■ **What to produce**:
Would you repeat the entries below exactly and omit the pictures?

### Source material

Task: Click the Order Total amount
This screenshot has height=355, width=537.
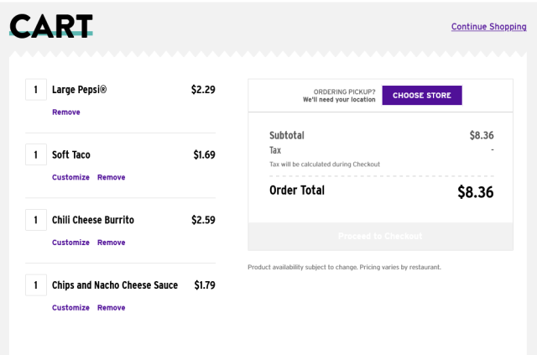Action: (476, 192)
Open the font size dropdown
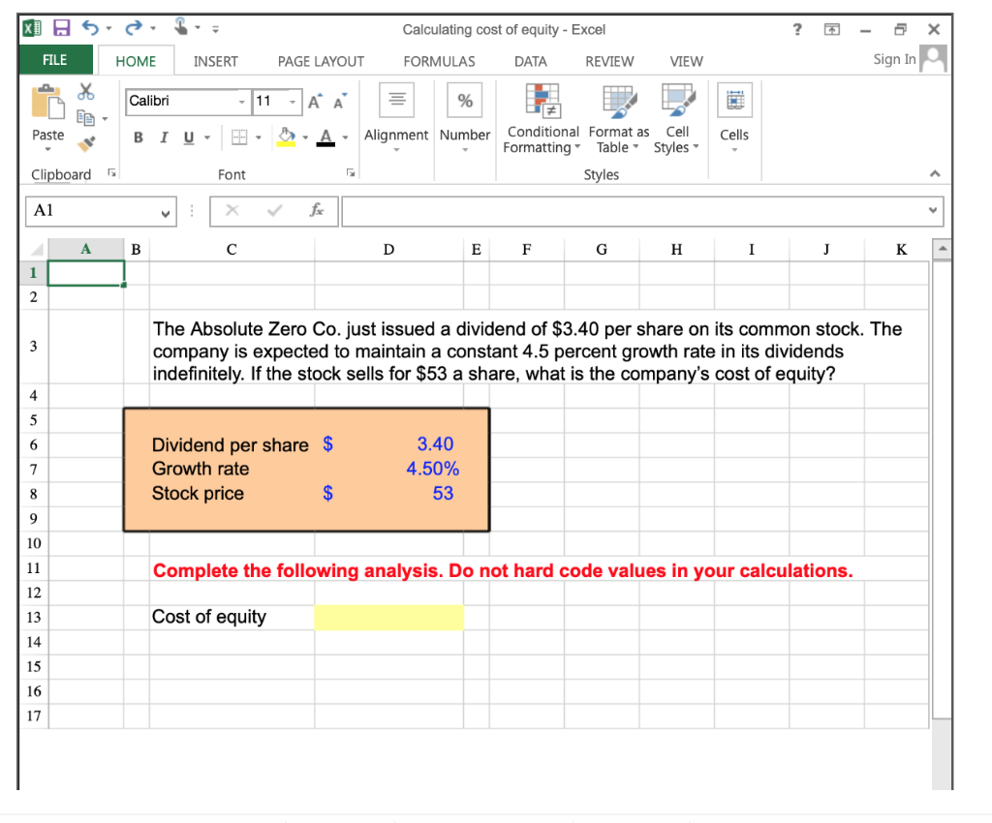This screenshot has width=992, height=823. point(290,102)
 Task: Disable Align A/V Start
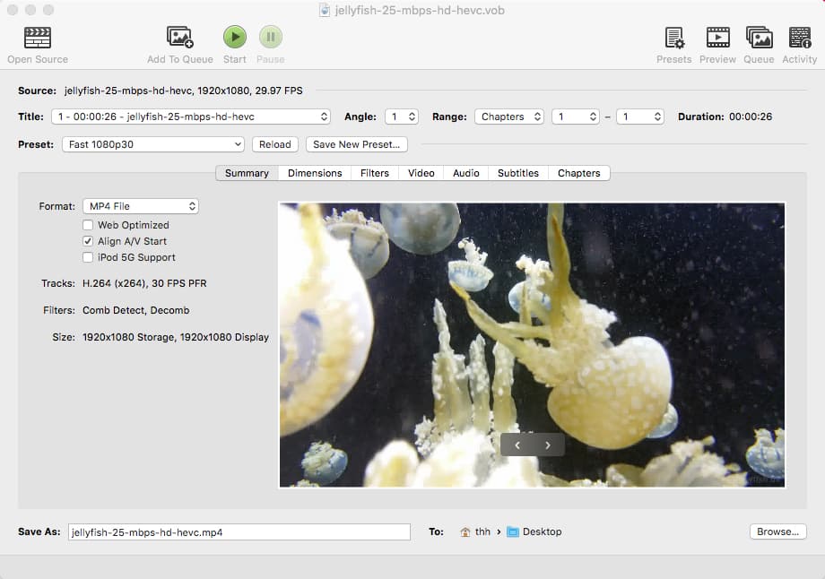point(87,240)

######

■ **Written answer**:
Task: Click the Order Total amount
This screenshot has height=355, width=537.
Action: (476, 192)
Open the font size dropdown
This screenshot has width=992, height=823. point(290,102)
 Task: Disable Align A/V Start
point(87,240)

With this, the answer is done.